動脈硬化の治療方法

  動脈硬化の治療には.大きく分けて生活習慣病治療と薬物療法や手術などの内科的治療の2つがあります。  1.生活習慣:生活習慣の治療は動脈硬化治療の基本であり.その内容は.(1)合理的な食事:高塩分.高脂肪食品の摂取を減らし.加工食品の摂取を控え.総カロリーをコントロールし.新鮮な果物や野菜の摂取を増やすなど。
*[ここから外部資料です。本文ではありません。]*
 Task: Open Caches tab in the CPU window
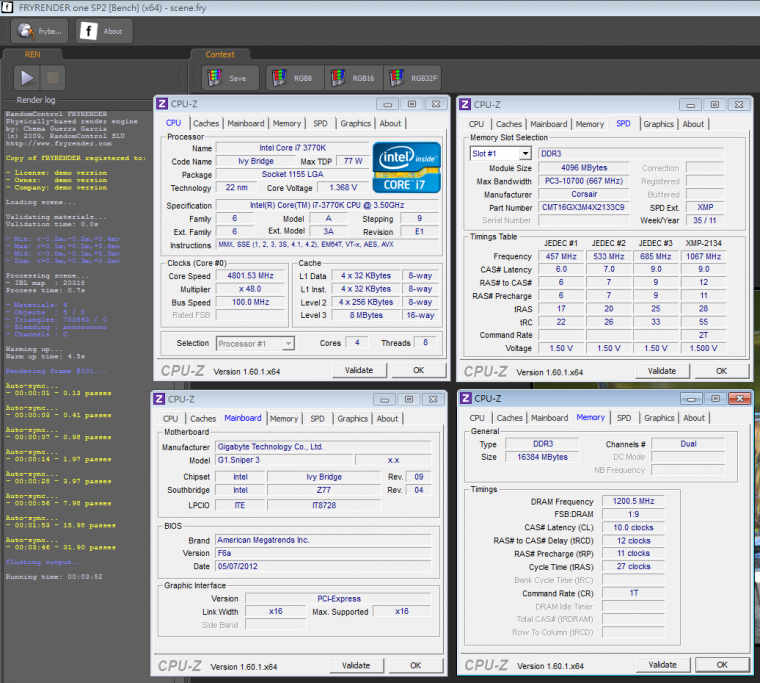pyautogui.click(x=207, y=124)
(2)適度な運動:運動する習慣を身につけ.人.場所.時間によって自分に合った運動方法を取り入れ.毎日1時間以上.週3~5回以上運動することです。 (3)禁煙とアルコール制限を行い.規則正しい仕事と休養をとり.気分をゆったりとさせる。  2.医学的治療:動脈硬化の病的要因が存在する場合.あるいは重度の虚血症状を引き起こしている場合には.以下のような医学的治療を適時に行う必要がある: (1) 血圧コントロール:高血圧による血管壁への継続的ダメージを軽減するために.生活習慣と薬物療法の組み合わせにより血圧を正常範囲内にコントロールすること (2) 血中脂質のコントロール:食事や運動のコントロールにより血中脂質を正常範囲まで下げられない場合あるいは動脈硬化が起こっている場合には.動脈硬化の治療を行う。 (2) 脂質コントロール:食事療法や運動療法で血中脂質を正常範囲まで下げることができない場合.あるいは動脈硬化様疾患が発生している場合には.スタチン系薬剤やフィブラート系薬剤を中心とした脂質低下薬が必要となります。 (3) 血糖コントロール:糖尿病と診断されると.ほとんどの患者さんは血糖コントロールと動脈硬化による心血管・脳血管障害を防ぐために生涯にわたる薬物療法を必要とします。 (4) 抗虚血:動脈硬化により.血栓形成や血管痙攣が起こり虚血は増悪しますが.動脈硬化が進行した場合は虚血も悪化します。 (5) 外科的治療:すでに動脈に高度な狭窄や閉塞が生じている場合は.動脈の再疎通.再建.バイパスグラフトなどの外科的治療やステント留置などのインターベンション治療を行うことができる。  動脈硬化の治療は.多種多様な薬剤を用いた複合的な全身プロジェクトであり.やみくもに自己判断で薬を服用するのではなく.動脈硬化の重症度を見極め.医師の指導のもと.目的に応じた治療を行うことが必要です。